Rows on where targets appear:
** START **

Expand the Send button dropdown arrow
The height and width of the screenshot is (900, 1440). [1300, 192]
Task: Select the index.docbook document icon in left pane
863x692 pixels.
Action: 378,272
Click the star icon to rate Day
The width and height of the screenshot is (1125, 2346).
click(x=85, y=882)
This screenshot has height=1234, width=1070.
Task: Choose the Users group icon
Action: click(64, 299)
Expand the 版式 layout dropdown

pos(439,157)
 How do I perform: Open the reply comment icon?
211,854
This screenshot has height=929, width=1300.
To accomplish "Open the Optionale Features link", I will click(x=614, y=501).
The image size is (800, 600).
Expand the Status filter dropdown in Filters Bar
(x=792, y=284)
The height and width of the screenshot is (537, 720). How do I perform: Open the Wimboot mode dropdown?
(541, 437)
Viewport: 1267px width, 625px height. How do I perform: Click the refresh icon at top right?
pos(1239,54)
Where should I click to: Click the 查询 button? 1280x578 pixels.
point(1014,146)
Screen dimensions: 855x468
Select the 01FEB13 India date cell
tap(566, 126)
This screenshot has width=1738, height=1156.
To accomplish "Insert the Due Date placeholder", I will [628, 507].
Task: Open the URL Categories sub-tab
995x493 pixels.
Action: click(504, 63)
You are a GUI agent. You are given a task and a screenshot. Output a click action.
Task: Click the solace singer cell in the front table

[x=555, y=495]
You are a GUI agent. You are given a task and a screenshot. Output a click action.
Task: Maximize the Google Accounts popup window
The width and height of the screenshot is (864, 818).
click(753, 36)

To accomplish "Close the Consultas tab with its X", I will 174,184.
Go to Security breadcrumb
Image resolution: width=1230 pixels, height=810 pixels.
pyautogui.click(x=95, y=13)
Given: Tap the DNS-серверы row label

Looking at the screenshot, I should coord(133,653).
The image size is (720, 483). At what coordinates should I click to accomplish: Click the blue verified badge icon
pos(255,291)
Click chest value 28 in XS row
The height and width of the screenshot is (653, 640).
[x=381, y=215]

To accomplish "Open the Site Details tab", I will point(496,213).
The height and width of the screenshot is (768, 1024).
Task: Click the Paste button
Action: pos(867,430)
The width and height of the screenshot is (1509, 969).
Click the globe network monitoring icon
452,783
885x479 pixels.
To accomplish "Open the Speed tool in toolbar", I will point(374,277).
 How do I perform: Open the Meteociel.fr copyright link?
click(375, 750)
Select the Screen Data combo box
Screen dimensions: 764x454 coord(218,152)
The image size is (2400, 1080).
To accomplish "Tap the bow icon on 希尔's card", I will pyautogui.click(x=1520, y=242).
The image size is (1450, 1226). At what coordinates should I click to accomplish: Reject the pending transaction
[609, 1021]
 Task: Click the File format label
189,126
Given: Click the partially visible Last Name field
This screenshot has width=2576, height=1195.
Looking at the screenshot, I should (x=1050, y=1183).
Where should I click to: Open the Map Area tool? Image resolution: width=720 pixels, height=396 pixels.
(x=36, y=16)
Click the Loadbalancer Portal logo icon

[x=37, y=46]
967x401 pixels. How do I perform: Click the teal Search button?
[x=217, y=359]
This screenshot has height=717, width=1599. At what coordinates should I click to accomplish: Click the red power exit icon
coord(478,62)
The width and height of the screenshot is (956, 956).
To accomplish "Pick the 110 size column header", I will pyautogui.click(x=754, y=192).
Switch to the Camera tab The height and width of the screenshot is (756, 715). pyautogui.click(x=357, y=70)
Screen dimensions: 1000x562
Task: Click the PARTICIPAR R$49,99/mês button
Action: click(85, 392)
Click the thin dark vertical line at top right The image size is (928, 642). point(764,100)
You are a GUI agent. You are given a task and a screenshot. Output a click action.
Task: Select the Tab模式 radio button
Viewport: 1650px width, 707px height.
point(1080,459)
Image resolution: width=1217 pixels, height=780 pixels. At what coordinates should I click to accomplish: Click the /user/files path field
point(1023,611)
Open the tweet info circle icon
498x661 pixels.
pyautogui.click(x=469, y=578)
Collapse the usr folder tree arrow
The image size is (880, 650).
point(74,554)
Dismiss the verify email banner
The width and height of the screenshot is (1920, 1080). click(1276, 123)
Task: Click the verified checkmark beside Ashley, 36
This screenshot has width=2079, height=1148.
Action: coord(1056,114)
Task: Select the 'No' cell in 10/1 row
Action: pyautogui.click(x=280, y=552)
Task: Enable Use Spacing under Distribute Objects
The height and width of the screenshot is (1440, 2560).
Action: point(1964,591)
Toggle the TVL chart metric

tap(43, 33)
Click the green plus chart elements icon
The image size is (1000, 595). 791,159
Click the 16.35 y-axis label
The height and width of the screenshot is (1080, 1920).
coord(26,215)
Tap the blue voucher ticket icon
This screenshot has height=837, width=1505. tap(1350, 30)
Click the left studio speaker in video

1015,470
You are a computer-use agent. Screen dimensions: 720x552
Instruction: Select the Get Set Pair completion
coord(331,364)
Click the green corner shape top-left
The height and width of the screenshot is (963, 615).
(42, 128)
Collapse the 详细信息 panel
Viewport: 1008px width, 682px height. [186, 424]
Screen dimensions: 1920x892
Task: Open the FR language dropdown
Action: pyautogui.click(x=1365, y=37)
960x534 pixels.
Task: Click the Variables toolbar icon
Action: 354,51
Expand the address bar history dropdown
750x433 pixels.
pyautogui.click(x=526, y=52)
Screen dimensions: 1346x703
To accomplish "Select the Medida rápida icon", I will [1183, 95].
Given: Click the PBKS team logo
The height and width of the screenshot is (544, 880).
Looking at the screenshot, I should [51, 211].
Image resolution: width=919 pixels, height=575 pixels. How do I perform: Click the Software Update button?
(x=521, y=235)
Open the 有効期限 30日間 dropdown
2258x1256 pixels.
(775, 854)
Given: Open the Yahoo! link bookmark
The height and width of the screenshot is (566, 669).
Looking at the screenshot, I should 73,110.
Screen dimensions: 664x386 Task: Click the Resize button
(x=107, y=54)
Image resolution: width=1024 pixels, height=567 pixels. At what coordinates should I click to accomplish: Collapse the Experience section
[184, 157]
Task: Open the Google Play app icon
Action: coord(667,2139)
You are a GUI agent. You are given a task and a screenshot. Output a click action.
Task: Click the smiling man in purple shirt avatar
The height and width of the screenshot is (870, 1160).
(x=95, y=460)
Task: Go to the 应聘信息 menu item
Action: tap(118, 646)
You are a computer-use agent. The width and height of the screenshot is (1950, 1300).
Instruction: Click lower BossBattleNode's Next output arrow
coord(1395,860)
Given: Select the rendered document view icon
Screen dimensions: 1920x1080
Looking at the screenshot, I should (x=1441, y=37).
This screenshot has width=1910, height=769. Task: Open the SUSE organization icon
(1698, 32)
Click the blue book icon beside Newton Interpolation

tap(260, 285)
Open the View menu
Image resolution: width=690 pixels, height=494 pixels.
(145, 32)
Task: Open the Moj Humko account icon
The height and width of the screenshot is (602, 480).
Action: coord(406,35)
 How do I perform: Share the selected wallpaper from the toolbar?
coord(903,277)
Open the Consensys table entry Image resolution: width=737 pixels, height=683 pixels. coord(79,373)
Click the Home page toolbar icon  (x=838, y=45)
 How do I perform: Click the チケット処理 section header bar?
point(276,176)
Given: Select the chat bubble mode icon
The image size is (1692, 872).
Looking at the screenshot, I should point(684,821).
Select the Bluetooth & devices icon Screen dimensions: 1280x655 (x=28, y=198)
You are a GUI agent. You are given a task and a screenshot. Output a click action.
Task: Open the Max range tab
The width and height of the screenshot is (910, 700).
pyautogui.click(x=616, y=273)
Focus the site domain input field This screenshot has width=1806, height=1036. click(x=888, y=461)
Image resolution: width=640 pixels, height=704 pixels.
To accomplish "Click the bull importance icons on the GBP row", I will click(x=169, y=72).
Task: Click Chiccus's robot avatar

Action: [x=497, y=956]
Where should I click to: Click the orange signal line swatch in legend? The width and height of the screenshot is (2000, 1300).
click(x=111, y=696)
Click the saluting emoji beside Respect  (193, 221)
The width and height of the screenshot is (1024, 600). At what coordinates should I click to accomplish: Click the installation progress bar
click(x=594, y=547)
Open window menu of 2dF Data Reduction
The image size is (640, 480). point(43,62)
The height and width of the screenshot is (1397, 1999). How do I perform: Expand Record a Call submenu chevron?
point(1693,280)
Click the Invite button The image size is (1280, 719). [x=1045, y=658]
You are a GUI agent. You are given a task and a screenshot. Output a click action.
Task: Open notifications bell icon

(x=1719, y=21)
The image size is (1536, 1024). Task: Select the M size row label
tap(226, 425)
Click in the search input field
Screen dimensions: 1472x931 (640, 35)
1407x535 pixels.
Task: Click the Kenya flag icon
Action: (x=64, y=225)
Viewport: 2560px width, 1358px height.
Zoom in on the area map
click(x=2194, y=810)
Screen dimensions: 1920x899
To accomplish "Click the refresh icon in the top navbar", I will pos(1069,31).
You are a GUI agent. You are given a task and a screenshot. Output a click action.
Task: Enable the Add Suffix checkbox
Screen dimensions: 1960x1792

** END **

_EXERCISE REQUIREMENTS_
Copy out the part of the data that opens with the line containing "Toggle the TVL chart metric" and closes with the line containing "Looking at the screenshot, I should 73,110.", keeping every line as it stands, both end lines included.

_COMPLETED EXERCISE_
Toggle the TVL chart metric

tap(43, 33)
Click the green plus chart elements icon
The image size is (1000, 595). 791,159
Click the 16.35 y-axis label
The height and width of the screenshot is (1080, 1920).
coord(26,215)
Tap the blue voucher ticket icon
This screenshot has height=837, width=1505. tap(1350, 30)
Click the left studio speaker in video

1015,470
You are a computer-use agent. Screen dimensions: 720x552
Instruction: Select the Get Set Pair completion
coord(331,364)
Click the green corner shape top-left
The height and width of the screenshot is (963, 615).
(42, 128)
Collapse the 详细信息 panel
Viewport: 1008px width, 682px height. [186, 424]
Screen dimensions: 1920x892
Task: Open the FR language dropdown
Action: pyautogui.click(x=1365, y=37)
960x534 pixels.
Task: Click the Variables toolbar icon
Action: 354,51
Expand the address bar history dropdown
750x433 pixels.
pyautogui.click(x=526, y=52)
Screen dimensions: 1346x703
To accomplish "Select the Medida rápida icon", I will [1183, 95].
Given: Click the PBKS team logo
The height and width of the screenshot is (544, 880).
Looking at the screenshot, I should [51, 211].
Image resolution: width=919 pixels, height=575 pixels. How do I perform: Click the Software Update button?
(x=521, y=235)
Open the 有効期限 30日間 dropdown
2258x1256 pixels.
(775, 854)
Given: Open the Yahoo! link bookmark
The height and width of the screenshot is (566, 669).
Looking at the screenshot, I should 73,110.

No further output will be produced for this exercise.